Achieving My Goals Part 2

Ok. So achieving a better immune system is figured out and as soon as I unpack whichever box it is that has my plan all written out I will get right on that part beyond whatever I'm already doing on May 1st.
As far as the weight loss part is concerned I think I'm on track with that as well right now. I'm gonna start walking daily like I said and in addition I will be eating at home more often.
Now that I've got it all figured out it's just a matter of actually following through on it. Wish me luck! I'm gonna journal about the whole thing the whole way through. We'll see how that turns out. I hope I'm not too revealing. I don't want to get banned from the web. Ha Ha. I guess I don't have to worry too much about it as long as I see that Rosie O'Donnell is on her blog still I guess I'll be able to keep up my blogging as well.

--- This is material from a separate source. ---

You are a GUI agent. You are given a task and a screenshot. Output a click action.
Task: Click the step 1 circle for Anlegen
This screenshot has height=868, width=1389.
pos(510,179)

I am thinking about adding pictures to my journal entries. We'll see how that turns out. My idea is to take pictures of parts and all of me and then label it day 1, day 2 etc. in order to track my progress. Of course, I would not be taking daily pictures of myself but I will still be taking pictures none the less. It will be interesting to track the progress and I hope to see a difference in my day 1 vs. day 100 photos. If I don't then my next goal may be to work more hours so I can afford a trainer. My best friend is a trainer but I pissed her off by being a slack ass and eating crap I wasn't supposed to eat when she was helping me so I likely won't get too much help from her until I've proven myself to give a shit enough to do it on my own. That's no problem of course because I have other friends who've done the same thing to me. Somehow they think it's my job to help them or even worse take care of them even though they don't do shit for themselves. Enough of that vent though. This is about my slack ass not my friends.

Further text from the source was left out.